Hyderabad Bank of ITA has confirmed an addition made by the Income Tax Department regarding an unsecured loan from a shell company as the assessee failed to prove the authenticity and creditor’s solvency under section 68 of the Income Tax Act 1961.
During the valuation procedure, the valuation officer asked the assessee, a company located in Hyderabad, to prove the creditworthiness of an unsecured loan of approximately Rs. 46 crores from an entity to Kolkata.
The assessee produced documents from the creditors, including their tax return acknowledgments, copies of bank statements reflecting loan transactions, their explanation regarding the source of funds as well as confirmations to lower authorities, if thus discharging the triple burden of identity, authenticity, and solvency under section 68 of the Act.
The Tribunal Bench consisting of Accountant Member Shri A.Mohan Alankamony and Judicial Member Shri SSGodara relied on the decision of the Apex Court in PCIT Vs.
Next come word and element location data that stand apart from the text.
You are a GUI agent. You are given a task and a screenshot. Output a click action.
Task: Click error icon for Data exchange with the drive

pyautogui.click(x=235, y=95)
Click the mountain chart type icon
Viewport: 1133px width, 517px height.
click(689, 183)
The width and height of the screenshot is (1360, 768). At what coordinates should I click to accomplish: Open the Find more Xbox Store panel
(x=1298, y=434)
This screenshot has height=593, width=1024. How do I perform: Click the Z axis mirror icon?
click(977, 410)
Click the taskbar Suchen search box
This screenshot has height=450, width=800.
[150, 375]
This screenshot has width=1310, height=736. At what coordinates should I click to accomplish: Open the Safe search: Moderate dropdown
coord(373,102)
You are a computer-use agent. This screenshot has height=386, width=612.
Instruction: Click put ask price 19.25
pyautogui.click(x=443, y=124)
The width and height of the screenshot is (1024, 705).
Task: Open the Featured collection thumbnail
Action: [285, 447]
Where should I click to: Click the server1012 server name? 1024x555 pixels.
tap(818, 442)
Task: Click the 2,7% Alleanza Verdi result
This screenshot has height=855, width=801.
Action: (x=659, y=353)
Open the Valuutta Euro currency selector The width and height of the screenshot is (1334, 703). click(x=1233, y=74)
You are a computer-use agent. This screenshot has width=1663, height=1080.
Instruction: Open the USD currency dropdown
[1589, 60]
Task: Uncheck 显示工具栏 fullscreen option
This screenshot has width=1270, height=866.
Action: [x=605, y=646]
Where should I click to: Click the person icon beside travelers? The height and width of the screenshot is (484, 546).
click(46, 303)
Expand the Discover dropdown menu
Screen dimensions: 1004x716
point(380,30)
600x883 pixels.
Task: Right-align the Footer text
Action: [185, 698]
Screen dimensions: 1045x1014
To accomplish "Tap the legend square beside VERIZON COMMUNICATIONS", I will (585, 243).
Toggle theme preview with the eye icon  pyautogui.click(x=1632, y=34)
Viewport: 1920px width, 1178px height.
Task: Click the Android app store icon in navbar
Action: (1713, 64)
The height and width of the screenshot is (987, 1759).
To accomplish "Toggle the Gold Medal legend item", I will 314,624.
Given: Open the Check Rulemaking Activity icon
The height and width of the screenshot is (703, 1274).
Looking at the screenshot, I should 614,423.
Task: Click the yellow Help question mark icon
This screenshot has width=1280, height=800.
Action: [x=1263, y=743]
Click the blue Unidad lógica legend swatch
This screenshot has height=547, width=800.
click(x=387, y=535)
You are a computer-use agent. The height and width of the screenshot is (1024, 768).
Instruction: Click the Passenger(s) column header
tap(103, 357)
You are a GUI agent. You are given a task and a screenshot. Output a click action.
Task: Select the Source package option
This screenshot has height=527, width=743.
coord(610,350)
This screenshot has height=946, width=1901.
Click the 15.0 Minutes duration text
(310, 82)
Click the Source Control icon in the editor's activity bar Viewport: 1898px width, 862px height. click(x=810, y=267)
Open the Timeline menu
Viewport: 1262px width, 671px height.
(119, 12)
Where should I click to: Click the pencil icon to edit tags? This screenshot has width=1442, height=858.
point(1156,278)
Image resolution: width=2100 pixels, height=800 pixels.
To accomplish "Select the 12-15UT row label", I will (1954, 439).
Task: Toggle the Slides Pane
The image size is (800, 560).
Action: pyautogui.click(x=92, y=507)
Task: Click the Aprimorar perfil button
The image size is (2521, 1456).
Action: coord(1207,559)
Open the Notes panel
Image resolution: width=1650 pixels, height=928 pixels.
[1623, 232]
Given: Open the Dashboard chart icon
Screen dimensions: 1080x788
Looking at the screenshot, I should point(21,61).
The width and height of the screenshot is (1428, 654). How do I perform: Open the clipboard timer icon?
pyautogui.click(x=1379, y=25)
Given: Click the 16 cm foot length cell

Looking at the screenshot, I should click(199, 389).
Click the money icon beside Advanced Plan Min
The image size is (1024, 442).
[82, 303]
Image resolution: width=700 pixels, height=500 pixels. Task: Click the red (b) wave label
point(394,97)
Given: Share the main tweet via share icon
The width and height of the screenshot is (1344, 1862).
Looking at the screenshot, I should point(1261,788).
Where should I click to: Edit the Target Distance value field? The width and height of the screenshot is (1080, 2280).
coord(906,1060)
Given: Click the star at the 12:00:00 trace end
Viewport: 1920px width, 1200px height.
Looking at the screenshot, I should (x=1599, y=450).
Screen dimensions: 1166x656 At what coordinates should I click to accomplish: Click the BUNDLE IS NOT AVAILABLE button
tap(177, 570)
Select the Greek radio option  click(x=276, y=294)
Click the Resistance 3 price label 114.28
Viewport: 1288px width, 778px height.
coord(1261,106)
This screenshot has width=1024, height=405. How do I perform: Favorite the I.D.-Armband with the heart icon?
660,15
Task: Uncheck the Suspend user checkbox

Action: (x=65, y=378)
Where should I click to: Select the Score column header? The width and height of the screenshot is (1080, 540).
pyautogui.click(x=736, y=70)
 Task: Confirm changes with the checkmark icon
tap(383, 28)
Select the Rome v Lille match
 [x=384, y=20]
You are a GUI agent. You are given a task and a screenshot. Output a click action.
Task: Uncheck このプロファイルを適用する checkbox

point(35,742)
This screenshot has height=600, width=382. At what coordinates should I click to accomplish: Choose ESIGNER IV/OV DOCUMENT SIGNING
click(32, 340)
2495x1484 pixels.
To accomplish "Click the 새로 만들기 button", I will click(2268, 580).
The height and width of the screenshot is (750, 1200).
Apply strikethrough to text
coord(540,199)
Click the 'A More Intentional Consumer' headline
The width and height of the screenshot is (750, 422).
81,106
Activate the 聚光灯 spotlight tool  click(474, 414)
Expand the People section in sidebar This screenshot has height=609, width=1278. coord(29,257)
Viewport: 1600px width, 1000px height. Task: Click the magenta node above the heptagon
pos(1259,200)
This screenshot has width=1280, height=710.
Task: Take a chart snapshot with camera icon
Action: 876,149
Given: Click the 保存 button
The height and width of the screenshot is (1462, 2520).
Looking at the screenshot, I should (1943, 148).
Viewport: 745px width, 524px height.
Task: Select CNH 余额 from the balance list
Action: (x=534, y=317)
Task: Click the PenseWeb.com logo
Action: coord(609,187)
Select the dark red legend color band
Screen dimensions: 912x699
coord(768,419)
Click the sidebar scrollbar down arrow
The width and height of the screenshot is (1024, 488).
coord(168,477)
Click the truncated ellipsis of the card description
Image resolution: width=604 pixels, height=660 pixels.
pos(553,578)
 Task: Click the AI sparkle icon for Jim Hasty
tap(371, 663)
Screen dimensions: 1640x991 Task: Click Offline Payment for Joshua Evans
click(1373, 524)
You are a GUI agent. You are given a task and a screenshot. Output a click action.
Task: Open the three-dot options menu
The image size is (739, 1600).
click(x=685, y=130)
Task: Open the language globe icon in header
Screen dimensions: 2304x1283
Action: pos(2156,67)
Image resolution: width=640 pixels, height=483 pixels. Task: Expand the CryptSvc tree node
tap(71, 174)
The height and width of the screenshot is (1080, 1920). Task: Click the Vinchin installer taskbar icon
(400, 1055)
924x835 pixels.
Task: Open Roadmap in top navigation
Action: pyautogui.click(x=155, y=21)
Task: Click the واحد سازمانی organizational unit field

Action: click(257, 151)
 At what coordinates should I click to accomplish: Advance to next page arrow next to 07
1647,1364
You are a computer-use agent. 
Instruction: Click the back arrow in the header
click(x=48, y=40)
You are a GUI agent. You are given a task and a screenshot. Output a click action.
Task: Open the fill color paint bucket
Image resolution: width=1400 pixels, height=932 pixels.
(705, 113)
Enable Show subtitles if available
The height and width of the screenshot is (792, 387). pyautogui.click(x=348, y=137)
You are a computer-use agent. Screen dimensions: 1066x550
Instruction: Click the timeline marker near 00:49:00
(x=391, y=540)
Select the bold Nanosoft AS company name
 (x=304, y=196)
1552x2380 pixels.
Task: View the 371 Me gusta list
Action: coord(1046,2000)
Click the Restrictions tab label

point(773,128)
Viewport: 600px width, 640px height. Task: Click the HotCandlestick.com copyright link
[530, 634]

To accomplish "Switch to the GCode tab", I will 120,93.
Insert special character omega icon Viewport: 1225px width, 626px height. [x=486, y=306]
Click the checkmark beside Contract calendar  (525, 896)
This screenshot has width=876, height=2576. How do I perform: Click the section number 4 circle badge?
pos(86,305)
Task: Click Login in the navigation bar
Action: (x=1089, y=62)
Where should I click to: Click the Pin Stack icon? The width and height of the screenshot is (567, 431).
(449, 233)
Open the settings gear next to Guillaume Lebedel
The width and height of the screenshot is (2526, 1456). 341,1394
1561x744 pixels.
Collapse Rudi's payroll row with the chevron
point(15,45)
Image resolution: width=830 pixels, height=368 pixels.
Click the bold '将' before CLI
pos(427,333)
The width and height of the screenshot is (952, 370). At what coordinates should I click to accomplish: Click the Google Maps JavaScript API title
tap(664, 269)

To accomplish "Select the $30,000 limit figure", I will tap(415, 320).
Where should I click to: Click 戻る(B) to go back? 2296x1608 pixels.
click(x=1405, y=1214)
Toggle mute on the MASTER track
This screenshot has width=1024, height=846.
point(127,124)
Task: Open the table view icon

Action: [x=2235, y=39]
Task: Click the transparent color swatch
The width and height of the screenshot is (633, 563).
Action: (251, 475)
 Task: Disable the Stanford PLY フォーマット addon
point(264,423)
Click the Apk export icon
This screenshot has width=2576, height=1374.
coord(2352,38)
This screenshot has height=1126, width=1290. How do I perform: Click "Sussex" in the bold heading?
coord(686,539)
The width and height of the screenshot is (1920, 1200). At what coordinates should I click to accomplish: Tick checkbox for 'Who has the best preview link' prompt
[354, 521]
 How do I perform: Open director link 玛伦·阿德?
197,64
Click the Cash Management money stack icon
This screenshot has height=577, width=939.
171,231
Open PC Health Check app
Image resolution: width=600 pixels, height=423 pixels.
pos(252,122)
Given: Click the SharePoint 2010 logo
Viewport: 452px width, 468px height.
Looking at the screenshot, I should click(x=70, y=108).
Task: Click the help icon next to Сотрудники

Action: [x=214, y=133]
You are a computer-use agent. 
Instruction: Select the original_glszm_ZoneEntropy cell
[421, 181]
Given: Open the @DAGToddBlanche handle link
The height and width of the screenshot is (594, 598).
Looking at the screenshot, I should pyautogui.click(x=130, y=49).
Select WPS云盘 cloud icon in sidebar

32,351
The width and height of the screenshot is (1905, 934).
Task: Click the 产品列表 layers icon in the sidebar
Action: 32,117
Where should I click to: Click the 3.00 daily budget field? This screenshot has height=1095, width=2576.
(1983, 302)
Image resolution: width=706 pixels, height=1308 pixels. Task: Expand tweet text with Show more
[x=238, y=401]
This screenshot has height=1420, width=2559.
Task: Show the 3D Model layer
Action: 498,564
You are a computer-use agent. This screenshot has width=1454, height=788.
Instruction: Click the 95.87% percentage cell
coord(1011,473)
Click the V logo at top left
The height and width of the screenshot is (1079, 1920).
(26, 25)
NRA Iron and Steel Pvt. Ltd., in which it was held that the mere filing of documentary evidence does not in itself prove the authenticity or worthiness of a matter relating to unexplained cash credits.
Confirming the addition, the Tribunal observed that the assessee is the promoter/CEO of a highly reputable entity and his staff members in Kolkata only arranged for the disputed unsecured loans.
“This convincing explanation does little to the rescue of the assessee since it goes against all human probabilities that a person, unknown in Kolkata, could receive such large sums of unsecured loans without any surety. This is in addition to the fact that he did not produce a single employee who arranged all these loans. We therefore conclude in light of the foregoing Settlement Law as well as the relevant facts and circumstances herein that the Assessed has failed to prove the authenticity and creditworthiness of the disputed unsecured loan monies. We therefore find no reason to interfere with the action of the learned lower authorities making the disputed addition,” the Tribunal concluded.